Short problem: Starting at the line containing "You are a GUI" and ending at the one containing "(x=23, y=125)", rewrite those items with "click action" swapped for "tap action" and everything else left the same.

Task data:
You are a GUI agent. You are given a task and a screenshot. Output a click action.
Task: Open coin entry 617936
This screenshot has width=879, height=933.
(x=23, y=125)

* * *

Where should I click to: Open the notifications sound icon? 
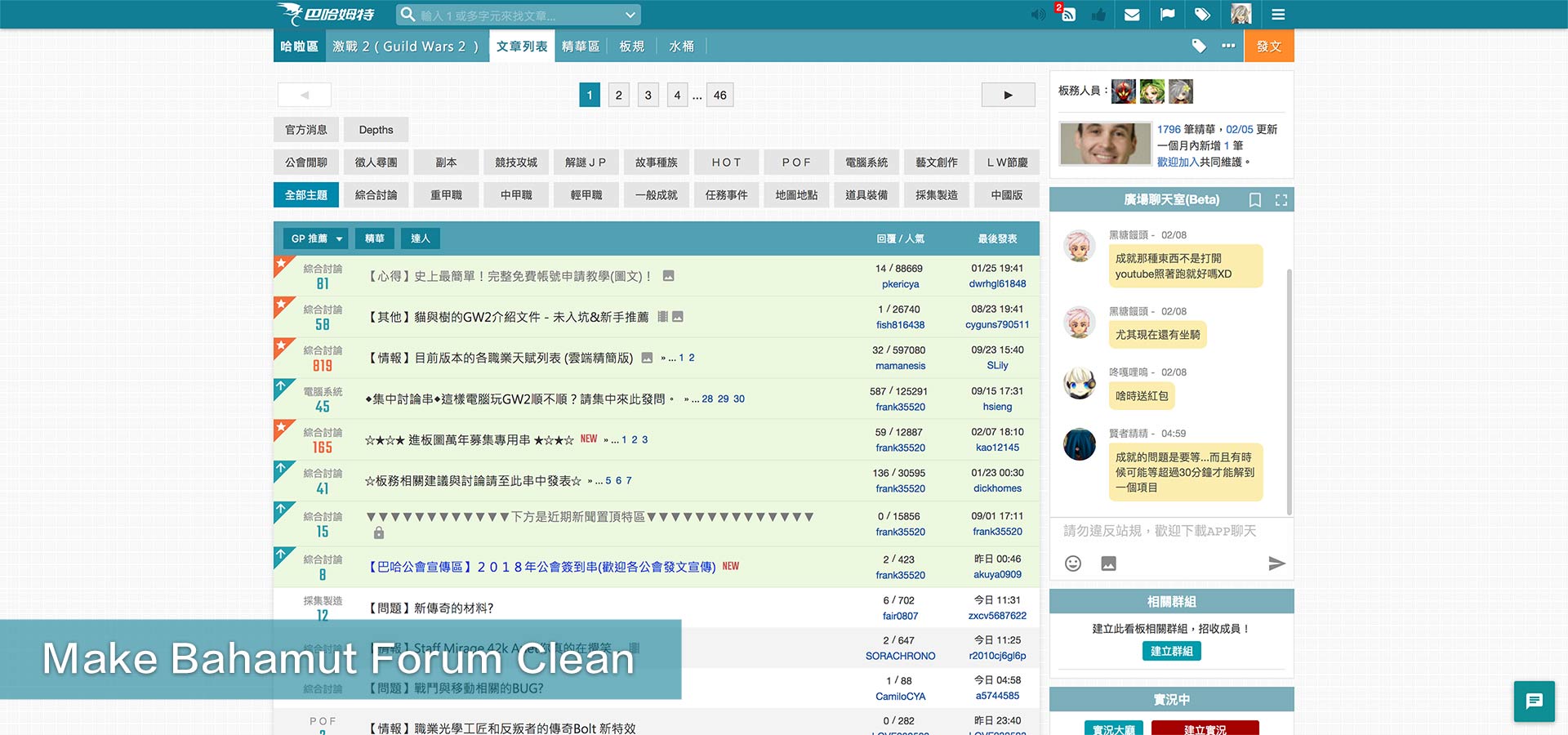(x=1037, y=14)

Response:
You are a GUI agent. You are given a task and a screenshot. Output a tap action.
Task: Open coin entry 617936
This screenshot has width=879, height=933.
(x=23, y=125)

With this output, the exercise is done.